=== Section Start ===
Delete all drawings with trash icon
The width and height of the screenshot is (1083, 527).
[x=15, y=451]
=== Section End ===
=== Section Start ===
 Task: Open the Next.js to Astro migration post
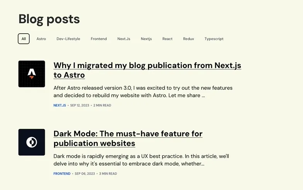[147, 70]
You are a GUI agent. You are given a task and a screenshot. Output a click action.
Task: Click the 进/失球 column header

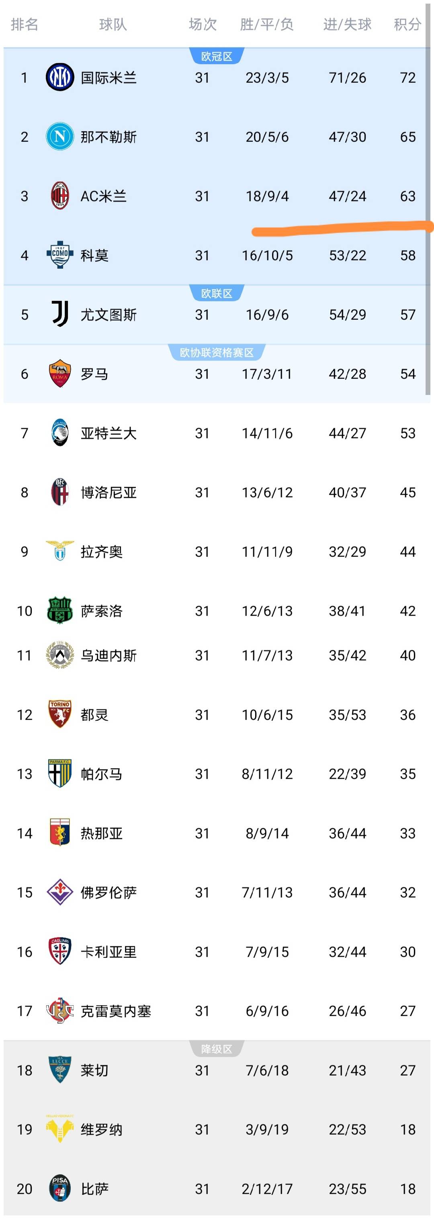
=== Section End ===
=== Section Start ===
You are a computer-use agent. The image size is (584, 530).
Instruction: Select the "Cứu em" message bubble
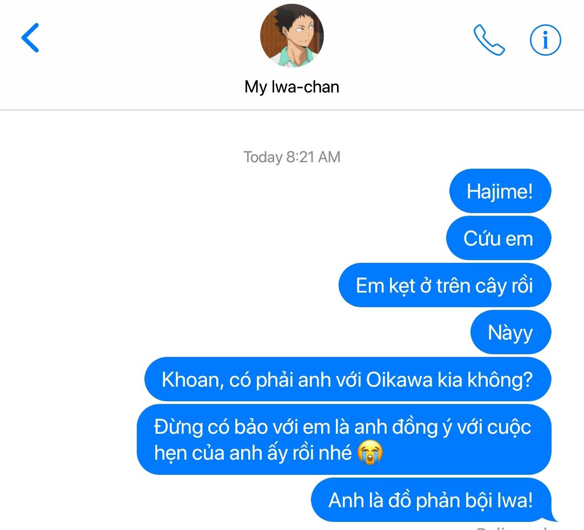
=== Section End ===
→ **What is required**:
Which lines of the records above contain the word "agent"? Report each one in full.

→ **Your solution**:
You are a GUI agent. You are given a task and a screenshot. Output a click action.
You are a computer-use agent. The image size is (584, 530).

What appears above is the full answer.